Work instruction
Tally up the lines below containing the string "showing", then write the number alone.
** Given data follows **
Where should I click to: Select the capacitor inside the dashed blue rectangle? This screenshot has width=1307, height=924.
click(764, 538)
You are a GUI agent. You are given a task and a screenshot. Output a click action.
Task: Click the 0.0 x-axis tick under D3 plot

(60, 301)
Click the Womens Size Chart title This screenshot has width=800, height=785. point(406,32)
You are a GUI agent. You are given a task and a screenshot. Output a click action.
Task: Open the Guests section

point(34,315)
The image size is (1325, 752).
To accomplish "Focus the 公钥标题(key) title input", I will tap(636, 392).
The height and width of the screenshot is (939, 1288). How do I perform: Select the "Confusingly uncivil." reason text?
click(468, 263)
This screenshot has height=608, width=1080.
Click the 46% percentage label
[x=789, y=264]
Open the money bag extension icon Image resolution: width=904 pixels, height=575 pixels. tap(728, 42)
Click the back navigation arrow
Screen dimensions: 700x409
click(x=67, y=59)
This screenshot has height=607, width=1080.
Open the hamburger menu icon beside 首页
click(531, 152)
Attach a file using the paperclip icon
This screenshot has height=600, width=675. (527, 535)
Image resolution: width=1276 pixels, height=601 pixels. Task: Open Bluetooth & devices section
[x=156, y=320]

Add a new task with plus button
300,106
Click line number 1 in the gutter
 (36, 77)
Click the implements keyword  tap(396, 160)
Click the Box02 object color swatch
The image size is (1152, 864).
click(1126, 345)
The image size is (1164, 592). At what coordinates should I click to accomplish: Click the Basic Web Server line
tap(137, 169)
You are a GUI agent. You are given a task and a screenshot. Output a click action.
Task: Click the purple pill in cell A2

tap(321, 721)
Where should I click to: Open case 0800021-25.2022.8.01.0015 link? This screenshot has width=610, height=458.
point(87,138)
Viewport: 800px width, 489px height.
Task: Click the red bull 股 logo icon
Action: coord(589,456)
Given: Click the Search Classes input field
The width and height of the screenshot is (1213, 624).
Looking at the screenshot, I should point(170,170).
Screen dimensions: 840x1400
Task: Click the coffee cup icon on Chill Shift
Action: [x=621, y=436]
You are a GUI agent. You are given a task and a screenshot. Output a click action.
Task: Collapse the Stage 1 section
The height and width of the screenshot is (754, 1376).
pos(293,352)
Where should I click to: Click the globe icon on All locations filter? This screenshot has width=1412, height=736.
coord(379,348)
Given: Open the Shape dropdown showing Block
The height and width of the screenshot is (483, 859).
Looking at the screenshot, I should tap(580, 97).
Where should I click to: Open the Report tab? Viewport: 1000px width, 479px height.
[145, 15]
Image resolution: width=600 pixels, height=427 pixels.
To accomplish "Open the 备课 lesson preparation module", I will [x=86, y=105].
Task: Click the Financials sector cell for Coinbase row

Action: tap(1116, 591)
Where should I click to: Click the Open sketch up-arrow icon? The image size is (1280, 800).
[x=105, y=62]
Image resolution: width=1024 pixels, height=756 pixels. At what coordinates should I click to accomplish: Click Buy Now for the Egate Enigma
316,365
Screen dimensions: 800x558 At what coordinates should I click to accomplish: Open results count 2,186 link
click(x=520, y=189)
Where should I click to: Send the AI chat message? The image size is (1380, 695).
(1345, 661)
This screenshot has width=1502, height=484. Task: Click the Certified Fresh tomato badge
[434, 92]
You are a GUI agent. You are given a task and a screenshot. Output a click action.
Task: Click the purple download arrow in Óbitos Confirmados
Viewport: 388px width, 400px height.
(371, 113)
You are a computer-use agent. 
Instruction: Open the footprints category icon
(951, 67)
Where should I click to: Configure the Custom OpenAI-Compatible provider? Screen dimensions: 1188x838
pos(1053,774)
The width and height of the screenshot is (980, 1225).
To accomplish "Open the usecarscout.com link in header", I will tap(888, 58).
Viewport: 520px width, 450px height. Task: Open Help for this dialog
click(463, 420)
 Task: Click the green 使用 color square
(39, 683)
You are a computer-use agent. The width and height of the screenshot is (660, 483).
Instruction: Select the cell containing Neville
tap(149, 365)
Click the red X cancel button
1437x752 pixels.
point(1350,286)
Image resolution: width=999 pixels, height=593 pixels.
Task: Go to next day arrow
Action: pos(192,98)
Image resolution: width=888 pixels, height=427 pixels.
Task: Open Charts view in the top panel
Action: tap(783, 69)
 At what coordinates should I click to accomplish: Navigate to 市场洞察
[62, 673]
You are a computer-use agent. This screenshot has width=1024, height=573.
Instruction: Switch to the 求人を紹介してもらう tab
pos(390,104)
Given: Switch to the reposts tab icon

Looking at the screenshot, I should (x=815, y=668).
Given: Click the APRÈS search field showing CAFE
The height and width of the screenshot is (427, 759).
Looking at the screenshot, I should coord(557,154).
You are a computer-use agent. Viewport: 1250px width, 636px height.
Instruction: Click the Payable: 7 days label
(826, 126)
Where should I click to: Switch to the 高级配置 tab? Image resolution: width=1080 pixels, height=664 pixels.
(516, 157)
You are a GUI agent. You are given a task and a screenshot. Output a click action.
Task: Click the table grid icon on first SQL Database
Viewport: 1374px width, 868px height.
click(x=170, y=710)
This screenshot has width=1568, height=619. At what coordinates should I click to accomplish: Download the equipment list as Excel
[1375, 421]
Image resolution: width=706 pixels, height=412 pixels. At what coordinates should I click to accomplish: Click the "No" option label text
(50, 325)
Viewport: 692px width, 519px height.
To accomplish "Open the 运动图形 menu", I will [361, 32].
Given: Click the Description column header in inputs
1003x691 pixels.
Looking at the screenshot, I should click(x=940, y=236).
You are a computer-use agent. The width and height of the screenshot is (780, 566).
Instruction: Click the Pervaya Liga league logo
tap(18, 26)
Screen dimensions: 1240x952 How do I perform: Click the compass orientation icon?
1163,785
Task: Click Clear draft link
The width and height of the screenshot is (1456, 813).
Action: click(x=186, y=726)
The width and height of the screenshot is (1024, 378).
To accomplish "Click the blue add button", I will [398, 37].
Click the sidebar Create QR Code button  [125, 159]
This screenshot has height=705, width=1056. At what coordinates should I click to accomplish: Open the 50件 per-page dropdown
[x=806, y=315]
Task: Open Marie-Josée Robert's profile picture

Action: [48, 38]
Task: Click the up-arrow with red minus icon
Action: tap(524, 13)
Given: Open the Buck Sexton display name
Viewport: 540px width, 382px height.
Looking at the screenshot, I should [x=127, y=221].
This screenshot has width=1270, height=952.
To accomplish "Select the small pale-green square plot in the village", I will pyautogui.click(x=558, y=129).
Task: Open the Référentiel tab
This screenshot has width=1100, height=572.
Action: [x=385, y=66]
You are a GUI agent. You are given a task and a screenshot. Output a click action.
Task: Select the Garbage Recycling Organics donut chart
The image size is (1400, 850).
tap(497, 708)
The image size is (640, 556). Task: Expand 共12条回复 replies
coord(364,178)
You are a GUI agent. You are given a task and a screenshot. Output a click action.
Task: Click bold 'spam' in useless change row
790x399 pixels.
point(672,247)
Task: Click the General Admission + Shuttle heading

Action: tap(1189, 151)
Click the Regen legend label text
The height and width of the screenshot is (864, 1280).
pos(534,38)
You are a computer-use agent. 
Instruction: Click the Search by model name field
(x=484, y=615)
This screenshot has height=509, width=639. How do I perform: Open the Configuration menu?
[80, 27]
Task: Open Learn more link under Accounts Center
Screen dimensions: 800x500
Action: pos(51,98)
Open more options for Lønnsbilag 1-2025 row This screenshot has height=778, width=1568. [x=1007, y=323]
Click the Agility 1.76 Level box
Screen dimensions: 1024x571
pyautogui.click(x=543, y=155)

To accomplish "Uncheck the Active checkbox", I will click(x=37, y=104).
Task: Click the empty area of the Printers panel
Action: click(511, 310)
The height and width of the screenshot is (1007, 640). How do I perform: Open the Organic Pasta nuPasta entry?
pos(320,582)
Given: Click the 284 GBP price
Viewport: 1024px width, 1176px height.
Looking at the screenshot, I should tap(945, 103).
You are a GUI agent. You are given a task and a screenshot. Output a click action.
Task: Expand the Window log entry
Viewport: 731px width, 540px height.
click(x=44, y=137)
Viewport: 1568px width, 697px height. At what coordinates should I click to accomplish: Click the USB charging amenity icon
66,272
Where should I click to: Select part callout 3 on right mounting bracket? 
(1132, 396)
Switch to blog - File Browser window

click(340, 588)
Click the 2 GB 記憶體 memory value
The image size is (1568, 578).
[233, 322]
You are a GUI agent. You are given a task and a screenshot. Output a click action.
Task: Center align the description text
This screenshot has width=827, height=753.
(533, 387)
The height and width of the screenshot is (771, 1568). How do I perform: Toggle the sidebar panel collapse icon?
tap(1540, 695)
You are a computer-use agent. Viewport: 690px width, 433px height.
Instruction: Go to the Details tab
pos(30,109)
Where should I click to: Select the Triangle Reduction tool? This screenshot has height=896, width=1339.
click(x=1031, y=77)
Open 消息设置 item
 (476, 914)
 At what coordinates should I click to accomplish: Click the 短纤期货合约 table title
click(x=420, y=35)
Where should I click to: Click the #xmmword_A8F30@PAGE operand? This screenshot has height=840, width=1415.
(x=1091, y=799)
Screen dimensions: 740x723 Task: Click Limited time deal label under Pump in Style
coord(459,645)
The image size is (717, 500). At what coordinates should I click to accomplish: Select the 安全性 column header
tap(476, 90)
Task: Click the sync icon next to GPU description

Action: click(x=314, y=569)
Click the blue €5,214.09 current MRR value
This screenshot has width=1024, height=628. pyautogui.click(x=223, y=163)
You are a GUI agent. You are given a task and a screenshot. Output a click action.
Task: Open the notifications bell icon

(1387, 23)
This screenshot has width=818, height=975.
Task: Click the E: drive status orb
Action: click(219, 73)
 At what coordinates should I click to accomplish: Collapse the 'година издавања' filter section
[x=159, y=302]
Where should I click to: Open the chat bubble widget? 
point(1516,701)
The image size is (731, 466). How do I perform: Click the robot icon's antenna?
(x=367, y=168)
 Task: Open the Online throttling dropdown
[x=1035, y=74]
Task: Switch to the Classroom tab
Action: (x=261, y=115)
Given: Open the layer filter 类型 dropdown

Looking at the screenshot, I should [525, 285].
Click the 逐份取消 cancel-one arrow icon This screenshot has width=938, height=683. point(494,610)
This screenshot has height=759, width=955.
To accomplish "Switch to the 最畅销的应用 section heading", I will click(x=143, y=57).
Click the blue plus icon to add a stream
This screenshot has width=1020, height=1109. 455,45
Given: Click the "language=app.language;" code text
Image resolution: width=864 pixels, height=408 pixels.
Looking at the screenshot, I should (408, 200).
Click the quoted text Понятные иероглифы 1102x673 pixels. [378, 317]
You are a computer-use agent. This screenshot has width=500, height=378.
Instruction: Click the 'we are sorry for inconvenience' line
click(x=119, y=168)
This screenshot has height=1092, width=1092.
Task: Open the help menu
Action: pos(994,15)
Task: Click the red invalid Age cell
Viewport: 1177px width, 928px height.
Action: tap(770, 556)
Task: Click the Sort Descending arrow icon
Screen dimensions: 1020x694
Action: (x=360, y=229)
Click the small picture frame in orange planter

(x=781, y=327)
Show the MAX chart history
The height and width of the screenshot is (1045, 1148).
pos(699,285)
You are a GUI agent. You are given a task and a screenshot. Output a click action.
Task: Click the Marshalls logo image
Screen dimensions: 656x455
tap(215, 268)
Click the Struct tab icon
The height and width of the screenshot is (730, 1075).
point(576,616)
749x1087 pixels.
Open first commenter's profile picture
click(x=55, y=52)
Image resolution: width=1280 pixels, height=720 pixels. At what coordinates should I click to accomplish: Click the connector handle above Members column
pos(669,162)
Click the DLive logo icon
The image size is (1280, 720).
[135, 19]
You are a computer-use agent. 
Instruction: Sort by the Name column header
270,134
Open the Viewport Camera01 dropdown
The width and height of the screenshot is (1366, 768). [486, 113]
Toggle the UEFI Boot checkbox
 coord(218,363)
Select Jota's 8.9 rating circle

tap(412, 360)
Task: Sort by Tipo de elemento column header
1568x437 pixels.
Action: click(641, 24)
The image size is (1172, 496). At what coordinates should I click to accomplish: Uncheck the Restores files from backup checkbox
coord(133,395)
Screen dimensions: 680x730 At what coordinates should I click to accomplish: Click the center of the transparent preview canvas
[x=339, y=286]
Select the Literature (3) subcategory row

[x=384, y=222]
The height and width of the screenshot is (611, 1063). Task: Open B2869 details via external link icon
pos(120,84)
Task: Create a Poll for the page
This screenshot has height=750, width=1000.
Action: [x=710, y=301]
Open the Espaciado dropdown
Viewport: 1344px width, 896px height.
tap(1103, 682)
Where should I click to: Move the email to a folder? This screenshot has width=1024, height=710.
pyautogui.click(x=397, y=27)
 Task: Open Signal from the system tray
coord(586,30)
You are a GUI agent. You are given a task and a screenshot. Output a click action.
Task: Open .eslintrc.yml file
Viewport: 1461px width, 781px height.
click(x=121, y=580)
** End of Given data **
Response box
2